Top of Records

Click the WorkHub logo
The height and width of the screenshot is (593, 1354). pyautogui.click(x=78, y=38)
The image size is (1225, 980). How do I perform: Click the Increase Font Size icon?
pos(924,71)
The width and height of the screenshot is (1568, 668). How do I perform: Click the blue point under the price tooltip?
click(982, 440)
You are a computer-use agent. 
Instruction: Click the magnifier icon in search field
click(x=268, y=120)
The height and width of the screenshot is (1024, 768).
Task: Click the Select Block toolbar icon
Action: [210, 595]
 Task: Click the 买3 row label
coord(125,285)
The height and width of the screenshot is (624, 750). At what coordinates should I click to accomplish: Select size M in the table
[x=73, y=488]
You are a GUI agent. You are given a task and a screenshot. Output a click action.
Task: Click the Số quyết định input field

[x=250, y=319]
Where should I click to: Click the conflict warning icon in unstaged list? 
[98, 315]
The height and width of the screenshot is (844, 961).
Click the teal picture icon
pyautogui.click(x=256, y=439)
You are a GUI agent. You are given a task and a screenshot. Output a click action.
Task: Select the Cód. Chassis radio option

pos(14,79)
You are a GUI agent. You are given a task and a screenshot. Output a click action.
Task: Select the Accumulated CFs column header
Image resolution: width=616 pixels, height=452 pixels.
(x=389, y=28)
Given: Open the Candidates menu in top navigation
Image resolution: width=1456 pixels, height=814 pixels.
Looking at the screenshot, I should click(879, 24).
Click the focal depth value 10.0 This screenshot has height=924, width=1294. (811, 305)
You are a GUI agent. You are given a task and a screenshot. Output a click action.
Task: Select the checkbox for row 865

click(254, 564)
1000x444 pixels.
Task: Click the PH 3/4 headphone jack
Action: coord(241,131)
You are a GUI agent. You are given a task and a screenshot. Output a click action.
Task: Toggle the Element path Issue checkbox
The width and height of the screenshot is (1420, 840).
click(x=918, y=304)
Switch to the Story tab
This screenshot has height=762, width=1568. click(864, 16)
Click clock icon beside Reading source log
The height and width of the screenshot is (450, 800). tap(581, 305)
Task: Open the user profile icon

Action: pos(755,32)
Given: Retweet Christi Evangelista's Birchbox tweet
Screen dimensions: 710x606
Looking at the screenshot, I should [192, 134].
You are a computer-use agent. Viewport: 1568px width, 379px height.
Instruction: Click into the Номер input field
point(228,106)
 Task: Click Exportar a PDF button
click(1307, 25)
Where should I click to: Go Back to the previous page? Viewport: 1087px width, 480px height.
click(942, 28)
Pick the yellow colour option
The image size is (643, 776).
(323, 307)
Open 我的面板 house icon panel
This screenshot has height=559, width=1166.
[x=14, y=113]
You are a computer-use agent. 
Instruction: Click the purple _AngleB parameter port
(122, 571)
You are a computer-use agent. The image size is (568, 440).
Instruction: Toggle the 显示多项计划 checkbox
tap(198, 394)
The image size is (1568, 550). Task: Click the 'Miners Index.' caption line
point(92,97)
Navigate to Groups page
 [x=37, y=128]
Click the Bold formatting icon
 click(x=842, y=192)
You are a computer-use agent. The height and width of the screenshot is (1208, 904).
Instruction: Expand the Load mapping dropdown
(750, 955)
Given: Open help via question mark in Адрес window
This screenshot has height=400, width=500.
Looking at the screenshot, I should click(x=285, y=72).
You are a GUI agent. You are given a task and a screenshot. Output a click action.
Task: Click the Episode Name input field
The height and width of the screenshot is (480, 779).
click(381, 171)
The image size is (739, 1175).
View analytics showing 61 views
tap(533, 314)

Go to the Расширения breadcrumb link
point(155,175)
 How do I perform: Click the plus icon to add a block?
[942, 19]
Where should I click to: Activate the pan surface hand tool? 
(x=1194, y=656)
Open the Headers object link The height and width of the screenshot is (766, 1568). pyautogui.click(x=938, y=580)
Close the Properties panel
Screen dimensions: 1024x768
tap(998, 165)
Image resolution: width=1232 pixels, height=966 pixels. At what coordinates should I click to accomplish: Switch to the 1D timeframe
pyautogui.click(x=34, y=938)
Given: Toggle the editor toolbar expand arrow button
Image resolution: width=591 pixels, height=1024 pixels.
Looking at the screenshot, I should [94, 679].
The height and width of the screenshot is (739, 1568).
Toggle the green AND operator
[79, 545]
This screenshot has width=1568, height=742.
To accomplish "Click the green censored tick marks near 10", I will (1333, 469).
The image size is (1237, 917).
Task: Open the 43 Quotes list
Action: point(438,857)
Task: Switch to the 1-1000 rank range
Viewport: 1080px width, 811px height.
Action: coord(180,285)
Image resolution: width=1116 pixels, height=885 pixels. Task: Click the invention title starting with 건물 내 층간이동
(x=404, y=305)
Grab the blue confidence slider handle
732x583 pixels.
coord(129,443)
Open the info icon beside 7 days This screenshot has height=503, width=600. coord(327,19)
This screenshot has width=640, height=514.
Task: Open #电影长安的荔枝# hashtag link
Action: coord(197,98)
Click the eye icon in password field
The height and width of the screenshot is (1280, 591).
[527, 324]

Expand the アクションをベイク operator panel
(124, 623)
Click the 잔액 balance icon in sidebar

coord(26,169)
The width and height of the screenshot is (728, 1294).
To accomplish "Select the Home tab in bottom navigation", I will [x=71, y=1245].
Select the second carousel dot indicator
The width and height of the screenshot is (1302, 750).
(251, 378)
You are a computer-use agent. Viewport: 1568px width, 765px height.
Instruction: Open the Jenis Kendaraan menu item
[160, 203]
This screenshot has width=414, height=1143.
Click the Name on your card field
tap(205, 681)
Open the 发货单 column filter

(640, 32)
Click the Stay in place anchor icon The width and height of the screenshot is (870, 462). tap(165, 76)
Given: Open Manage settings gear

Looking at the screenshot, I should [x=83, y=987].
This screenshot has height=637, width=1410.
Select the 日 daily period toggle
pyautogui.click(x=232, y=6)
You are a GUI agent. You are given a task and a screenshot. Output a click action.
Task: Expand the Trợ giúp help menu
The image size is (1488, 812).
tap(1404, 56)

Bottom of Records

▶ Try it
Beginning with the first line above, transcribe all of the data exactly.

▶ Task output
Click the WorkHub logo
The height and width of the screenshot is (593, 1354). pyautogui.click(x=78, y=38)
The image size is (1225, 980). How do I perform: Click the Increase Font Size icon?
pos(924,71)
The width and height of the screenshot is (1568, 668). How do I perform: Click the blue point under the price tooltip?
click(982, 440)
You are a computer-use agent. 
Instruction: Click the magnifier icon in search field
click(x=268, y=120)
The height and width of the screenshot is (1024, 768).
Task: Click the Select Block toolbar icon
Action: [210, 595]
 Task: Click the 买3 row label
coord(125,285)
The height and width of the screenshot is (624, 750). At what coordinates should I click to accomplish: Select size M in the table
[x=73, y=488]
You are a GUI agent. You are given a task and a screenshot. Output a click action.
Task: Click the Số quyết định input field

[x=250, y=319]
Where should I click to: Click the conflict warning icon in unstaged list? 
[98, 315]
The height and width of the screenshot is (844, 961).
Click the teal picture icon
pyautogui.click(x=256, y=439)
You are a GUI agent. You are given a task and a screenshot. Output a click action.
Task: Select the Cód. Chassis radio option

pos(14,79)
You are a GUI agent. You are given a task and a screenshot. Output a click action.
Task: Select the Accumulated CFs column header
Image resolution: width=616 pixels, height=452 pixels.
(x=389, y=28)
Given: Open the Candidates menu in top navigation
Image resolution: width=1456 pixels, height=814 pixels.
Looking at the screenshot, I should click(879, 24).
Click the focal depth value 10.0 This screenshot has height=924, width=1294. (811, 305)
You are a GUI agent. You are given a task and a screenshot. Output a click action.
Task: Select the checkbox for row 865

click(254, 564)
1000x444 pixels.
Task: Click the PH 3/4 headphone jack
Action: coord(241,131)
You are a GUI agent. You are given a task and a screenshot. Output a click action.
Task: Toggle the Element path Issue checkbox
The width and height of the screenshot is (1420, 840).
click(x=918, y=304)
Switch to the Story tab
This screenshot has height=762, width=1568. click(864, 16)
Click clock icon beside Reading source log
The height and width of the screenshot is (450, 800). tap(581, 305)
Task: Open the user profile icon

Action: pos(755,32)
Given: Retweet Christi Evangelista's Birchbox tweet
Screen dimensions: 710x606
Looking at the screenshot, I should [192, 134].
You are a computer-use agent. Viewport: 1568px width, 379px height.
Instruction: Click into the Номер input field
point(228,106)
 Task: Click Exportar a PDF button
click(1307, 25)
Where should I click to: Go Back to the previous page? Viewport: 1087px width, 480px height.
click(942, 28)
Pick the yellow colour option
The image size is (643, 776).
(323, 307)
Open 我的面板 house icon panel
This screenshot has height=559, width=1166.
[x=14, y=113]
You are a computer-use agent. 
Instruction: Click the purple _AngleB parameter port
(122, 571)
You are a computer-use agent. The image size is (568, 440).
Instruction: Toggle the 显示多项计划 checkbox
tap(198, 394)
The image size is (1568, 550). Task: Click the 'Miners Index.' caption line
point(92,97)
Navigate to Groups page
 [x=37, y=128]
Click the Bold formatting icon
 click(x=842, y=192)
You are a computer-use agent. The height and width of the screenshot is (1208, 904).
Instruction: Expand the Load mapping dropdown
(750, 955)
Given: Open help via question mark in Адрес window
This screenshot has height=400, width=500.
Looking at the screenshot, I should click(x=285, y=72).
You are a GUI agent. You are given a task and a screenshot. Output a click action.
Task: Click the Episode Name input field
The height and width of the screenshot is (480, 779).
click(381, 171)
The image size is (739, 1175).
View analytics showing 61 views
tap(533, 314)

Go to the Расширения breadcrumb link
point(155,175)
 How do I perform: Click the plus icon to add a block?
[942, 19]
Where should I click to: Activate the pan surface hand tool? 
(x=1194, y=656)
Open the Headers object link The height and width of the screenshot is (766, 1568). pyautogui.click(x=938, y=580)
Close the Properties panel
Screen dimensions: 1024x768
tap(998, 165)
Image resolution: width=1232 pixels, height=966 pixels. At what coordinates should I click to accomplish: Switch to the 1D timeframe
pyautogui.click(x=34, y=938)
Given: Toggle the editor toolbar expand arrow button
Image resolution: width=591 pixels, height=1024 pixels.
Looking at the screenshot, I should [94, 679].
The height and width of the screenshot is (739, 1568).
Toggle the green AND operator
[79, 545]
This screenshot has width=1568, height=742.
To accomplish "Click the green censored tick marks near 10", I will (1333, 469).
The image size is (1237, 917).
Task: Open the 43 Quotes list
Action: point(438,857)
Task: Switch to the 1-1000 rank range
Viewport: 1080px width, 811px height.
Action: coord(180,285)
Image resolution: width=1116 pixels, height=885 pixels. Task: Click the invention title starting with 건물 내 층간이동
(x=404, y=305)
Grab the blue confidence slider handle
732x583 pixels.
coord(129,443)
Open the info icon beside 7 days This screenshot has height=503, width=600. coord(327,19)
This screenshot has width=640, height=514.
Task: Open #电影长安的荔枝# hashtag link
Action: coord(197,98)
Click the eye icon in password field
The height and width of the screenshot is (1280, 591).
[527, 324]

Expand the アクションをベイク operator panel
(124, 623)
Click the 잔액 balance icon in sidebar

coord(26,169)
The width and height of the screenshot is (728, 1294).
To accomplish "Select the Home tab in bottom navigation", I will [x=71, y=1245].
Select the second carousel dot indicator
The width and height of the screenshot is (1302, 750).
(251, 378)
You are a computer-use agent. Viewport: 1568px width, 765px height.
Instruction: Open the Jenis Kendaraan menu item
[160, 203]
This screenshot has width=414, height=1143.
Click the Name on your card field
tap(205, 681)
Open the 发货单 column filter

(640, 32)
Click the Stay in place anchor icon The width and height of the screenshot is (870, 462). tap(165, 76)
Given: Open Manage settings gear

Looking at the screenshot, I should [x=83, y=987].
This screenshot has height=637, width=1410.
Select the 日 daily period toggle
pyautogui.click(x=232, y=6)
You are a GUI agent. You are given a task and a screenshot. Output a click action.
Task: Expand the Trợ giúp help menu
The image size is (1488, 812).
tap(1404, 56)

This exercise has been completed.